Novel prediction of DDIs with the literature evidence supporting the interaction. GCN, SkipGNN and HOGCN are denoted by 1, 2 and 3 respectively.

Drug 1	Drug 2	Probability			Evidence
		1	2	3
Nelfinavir	Acenocoumarol	0.192	0.318	0.417	[39]
Praziquantel	Itraconazole	0.609	0.721	0.811	[40]
Cisapride	Droperidol	0.618	0.725	0.823	[41]
Dapsone	Warfarin	0.632	0.720	0.885	[42]
Levofloxacin	Tobramycin	0.663	0.760	0.823	[43]

Moreover, we validate the false-positive DDI predictions of GCNs and investigate the subnetwork for these drugs in DDI networks to reason the predictions. Table 6 shows the top 5 interactions with a significant decrease in predicted confidence compared to GCN-based models. Since these DDIs are false positives [36], GCN-based models make overconfident predictions for such DDIs. In contrast, HOGCN significantly reduces the predicted confidence for these DDIs to be true positive, indicating that the higher-order neighborhood allows HOGCN to identify false-positive predictions. In particular, HOGCN can identity false-positive DDI between Belimumab and Estazolam even though they are 3-hop away from each other.

TABLE 6

Predicted probability for negative DDIs. GCN, SkipGNN and HOGCN are denoted by 1, 2 and 3 respectively.

Drug 1	Drug 2	Probability with k
		1	2	3
Tranylcypromine	Melphalan	0.925	0.478	0.065
Belimumab	Estazolam	0.912	0.477	0.178
Methotrimeprazine	Cloxacillin	0.907	0.406	0.065
Hydrocodone	Melphalan	0.905	0.193	0.012
Ibrutinib	Mecamylamine	0.899	0.398	0.353

We select a subnetwork involving the drugs to investigate the reason for such predictions. Fig. 8 shows the subnetwork with all shortest paths between the drugs in Table 6. Examining the figure, we observe that the drugs in these false-positive DDIs have common immediate neighbors for all cases. GCN makes wrong predictions for these DDIs with high confidence. However, SkipGNN becomes less confident about the interaction being true positive by considering the skip similarity. HOGCN further reduces the predicted confidence for Tranylcypromine and Melphalan to 0.065, indicating that there is no association between these drugs.

Fig. 8.

Subnetwork containing false positive predictions (marked by dark dashed lines) and all shortest paths between (a) Tranylcypromine and Melphalan (b) Methotrimeprazine and Cloxacillin (c) Hydrocodone and Melphalan and (d) Ibrutinib and Mecamylamine.
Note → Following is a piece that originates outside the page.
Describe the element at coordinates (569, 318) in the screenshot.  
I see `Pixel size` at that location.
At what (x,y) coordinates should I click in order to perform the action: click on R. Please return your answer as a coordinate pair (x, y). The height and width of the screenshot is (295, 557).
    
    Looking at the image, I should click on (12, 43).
Other known interactions are presented as gray gray lines. Dark circles denotes drugs.

These case studies show that HOGCN with higher-order neighborhood mixing not only provide information for the identification of novel interactions but also help HOGCN to reduce false-positive predictions.

Conclusion

We present a novel deep graph convolutional network (HOGCN) for biomedical interaction prediction. Our proposed model adopts a higher-order graph convolutional layer to learn to mix the feature representation of neighbors at various scales. Experimental results on four interaction datasets demonstrate the superior and robust performance of the proposed model. Furthermore, we show that HOGCN makes accurate and calibrated predictions by considering higher-order neighborhood information.

There are several directions for future study. Our approach only considers the known interactions to flag potential interactions. There are other sources of biomedical information such as various physicochemical and biological properties of biomedical entities that can provide additional information about the interaction and we plan to investigate the integration of such features into the model [20], [30]. As HOGCN aggregates the neighborhood information at various distances and can flag novel interactions, it would be interesting to provide interpretable explanations for the predictions in the form of a small subgraph of the input interaction network that are most influential for the predictions [44].